HOW TO COMPLETE THIS TASK: Below are records; how many of their lines contain "agent"? Reply with the number and no other words.

SOURCE RECORDS:
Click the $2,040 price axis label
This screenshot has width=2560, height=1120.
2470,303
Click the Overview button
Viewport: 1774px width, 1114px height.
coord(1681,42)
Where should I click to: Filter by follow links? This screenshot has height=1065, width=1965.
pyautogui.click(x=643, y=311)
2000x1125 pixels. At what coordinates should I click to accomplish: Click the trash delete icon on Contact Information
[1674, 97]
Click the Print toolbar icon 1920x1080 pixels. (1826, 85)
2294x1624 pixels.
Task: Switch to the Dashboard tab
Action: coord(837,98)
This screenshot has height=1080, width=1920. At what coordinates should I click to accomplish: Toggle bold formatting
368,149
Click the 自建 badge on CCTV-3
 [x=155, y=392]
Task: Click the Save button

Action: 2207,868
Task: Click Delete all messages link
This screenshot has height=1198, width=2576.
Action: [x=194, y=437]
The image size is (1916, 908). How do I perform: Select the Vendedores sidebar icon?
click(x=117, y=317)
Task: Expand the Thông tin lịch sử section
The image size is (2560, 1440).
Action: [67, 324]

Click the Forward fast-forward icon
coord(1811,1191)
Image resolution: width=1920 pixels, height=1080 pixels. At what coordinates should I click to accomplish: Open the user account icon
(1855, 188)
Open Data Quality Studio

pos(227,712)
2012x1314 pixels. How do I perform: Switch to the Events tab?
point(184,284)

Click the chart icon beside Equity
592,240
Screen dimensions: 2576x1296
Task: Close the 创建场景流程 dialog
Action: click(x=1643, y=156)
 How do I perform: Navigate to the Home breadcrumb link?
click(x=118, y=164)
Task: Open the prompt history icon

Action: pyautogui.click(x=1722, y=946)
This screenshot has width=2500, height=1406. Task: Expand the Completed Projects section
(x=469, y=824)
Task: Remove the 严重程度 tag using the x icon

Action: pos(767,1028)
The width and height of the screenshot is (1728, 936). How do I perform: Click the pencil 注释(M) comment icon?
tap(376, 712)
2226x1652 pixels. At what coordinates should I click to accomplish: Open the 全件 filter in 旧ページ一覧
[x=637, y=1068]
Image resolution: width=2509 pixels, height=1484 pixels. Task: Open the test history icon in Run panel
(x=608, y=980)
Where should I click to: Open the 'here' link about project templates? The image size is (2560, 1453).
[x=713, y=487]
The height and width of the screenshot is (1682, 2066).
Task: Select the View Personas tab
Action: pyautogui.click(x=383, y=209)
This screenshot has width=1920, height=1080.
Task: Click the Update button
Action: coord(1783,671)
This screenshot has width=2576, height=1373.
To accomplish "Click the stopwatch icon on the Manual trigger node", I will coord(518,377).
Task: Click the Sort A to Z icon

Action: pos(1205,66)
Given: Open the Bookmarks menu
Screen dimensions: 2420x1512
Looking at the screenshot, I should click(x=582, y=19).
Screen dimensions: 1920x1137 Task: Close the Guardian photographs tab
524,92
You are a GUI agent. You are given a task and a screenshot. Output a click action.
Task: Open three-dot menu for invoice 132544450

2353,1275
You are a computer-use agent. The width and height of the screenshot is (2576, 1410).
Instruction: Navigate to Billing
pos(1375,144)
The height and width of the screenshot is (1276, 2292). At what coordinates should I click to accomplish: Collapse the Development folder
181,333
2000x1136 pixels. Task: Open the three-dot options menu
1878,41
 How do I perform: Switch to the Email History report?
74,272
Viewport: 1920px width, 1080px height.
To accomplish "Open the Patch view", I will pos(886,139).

TASK SOLUTION: 2